HC Deb 12 March 1981 vol 1000 cc414-5W
Mr. Lyell

asked the Secretary of State for Social Services whether he has received the report of his Department's working party set up to recommend how excessive waiting times for orthopaedic out-patient appointments and treatment might be eliminated; and if he will make a statement.

Dr. Vaughan

The report is being published today, and a copy has been placed in the Library. It contains a full analysis of the problems which confront those responsible for the organisation of orthopaedic services within the National Health Service hospital and primary care services. I particularly welcome the emphasis the report places on the need for collaboration between doctors, other professionals and management teams in evaluating the efficiency of their existing services and in studying how they may be improved within the resources available to them. In my view the approach proposed by the working party should be studied also by those in other surgical specialties.
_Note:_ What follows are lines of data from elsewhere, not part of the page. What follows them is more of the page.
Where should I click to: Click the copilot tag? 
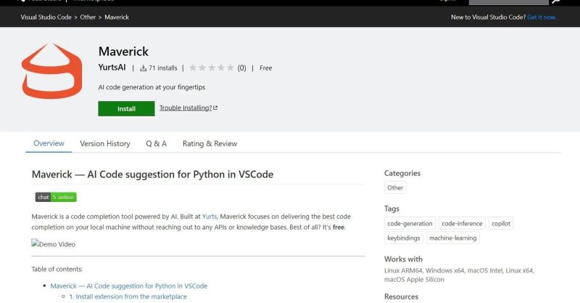coord(500,224)
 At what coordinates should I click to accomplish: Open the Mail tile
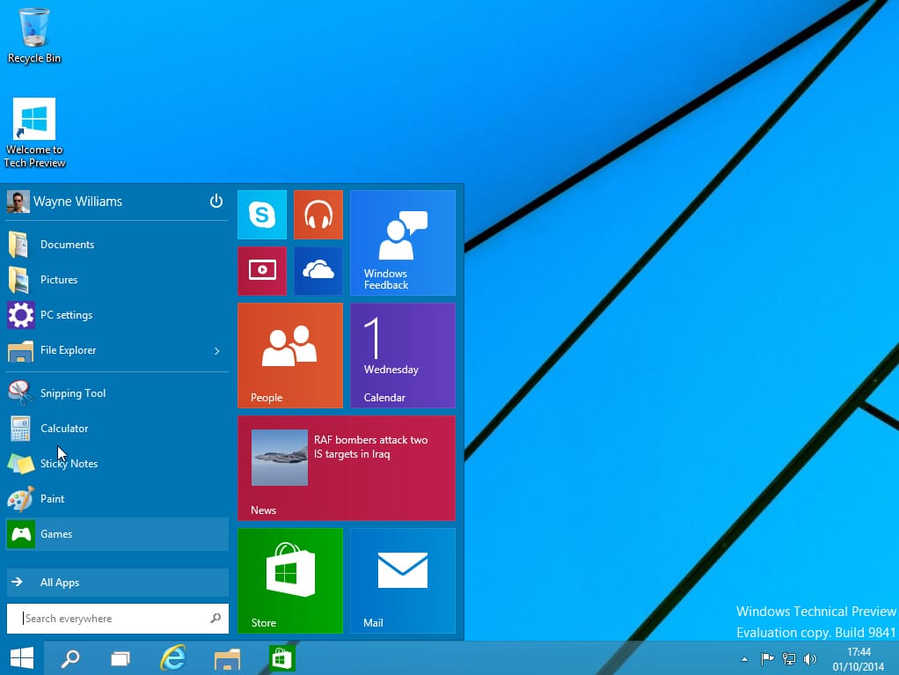coord(402,580)
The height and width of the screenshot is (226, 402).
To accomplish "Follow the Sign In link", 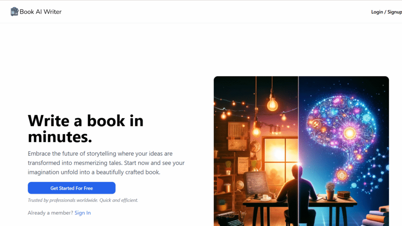I will 83,212.
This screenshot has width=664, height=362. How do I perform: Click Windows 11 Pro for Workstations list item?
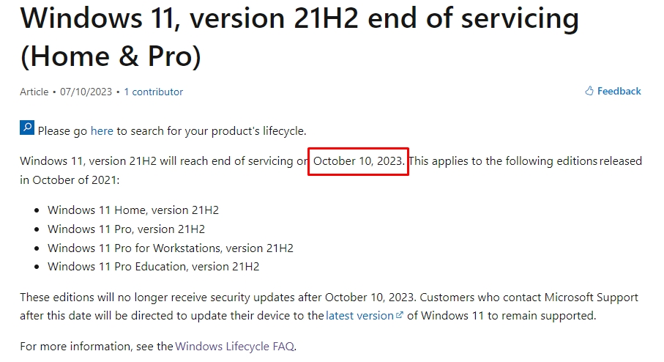(x=171, y=248)
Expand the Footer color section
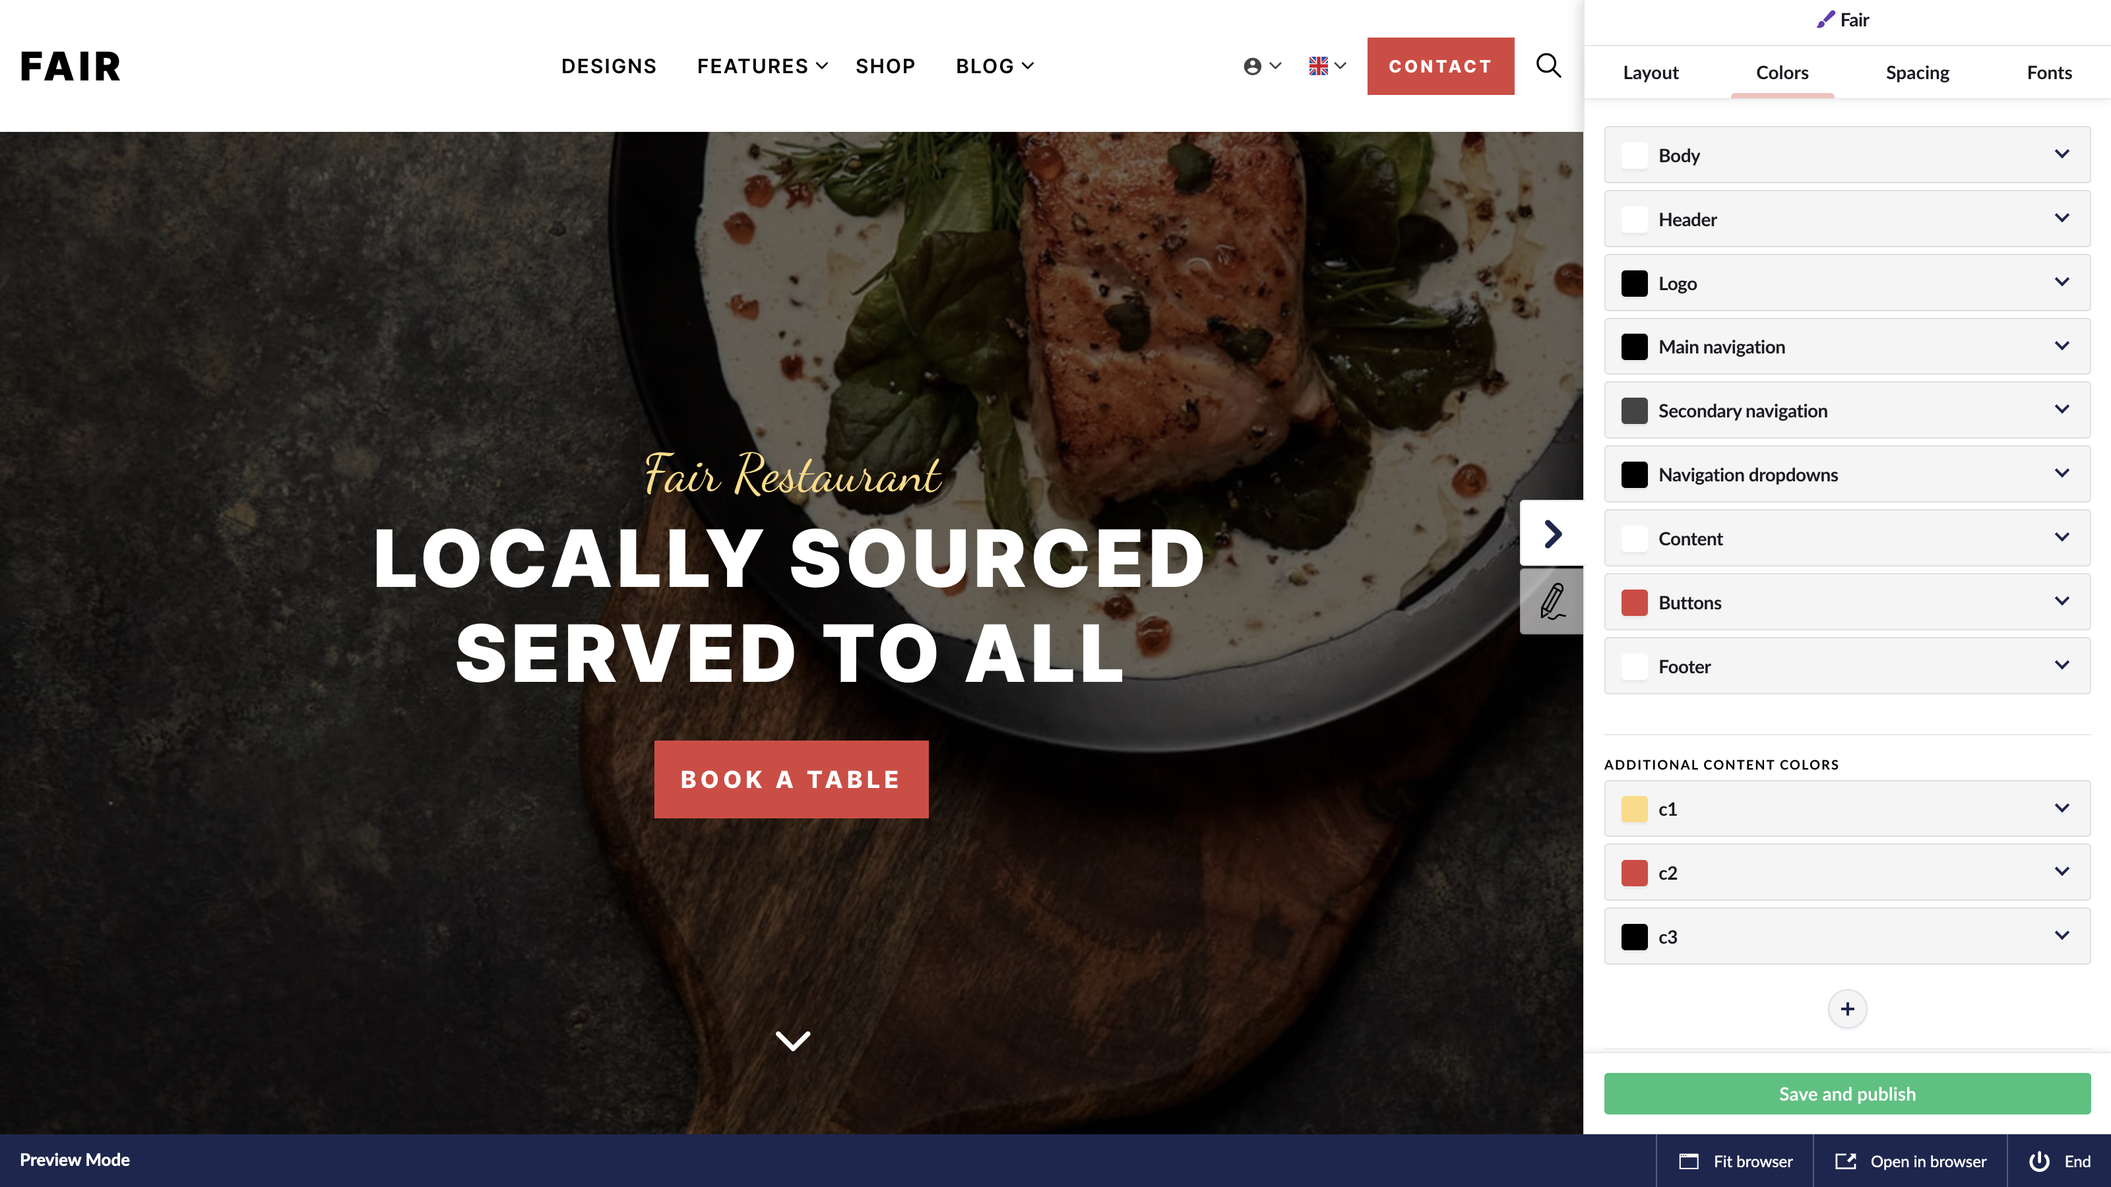 click(x=1847, y=666)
I hope the report will be widely read.

The report refers to the increasing proportion of orthopaedic beds occupied by elderly people, and points out that an important factor in the length of present waiting lists is that elderly patients often remain in hospital longer than necessary because effective arrangements have not been made for their follow-up care. It describes the part which can be played in overcoming this difficulty by a system of shared orthopaedic-geriatric care. I strongly support the collaboration which the report recommends between geriatricians and orthopaedic surgeons and hope that this will be achieved wherever it does not already exist.

The report also emphasises the important part which the community services can play in making possible the earlier discharge of orthopaedic patients from hospital. I welcome its recognition of the important contribution the voluntary services can make in this as in so many other fields of social care.

In another important recommendation, the working party says that no specialist orthopaedic hospital, however small or isolated, should be closed unless at least as good a service is guaranteed to replace it. The report recommends that the larger specialist orthopaedic hospitals should be retained, but that they should complement the neighbouring district general hospitals.

The report identifies a need for more complete and comparative statistical information to help health districts in assessing their own perfomance. This recommendation has been brought to the attention of the steering group on health services information chaired by Mrs E. Korner.

In our handbook for health authorities,"Care in Action", which was published last month, we have emphasised the importance we attach to the effective use by health authorities of the resources available to them. I hope that they and their staff will make the fullest use of the working party's report as a basis for practical action in their own districts to reduce waiting times for orthopaedic out-patient appointments and in-patient treatment.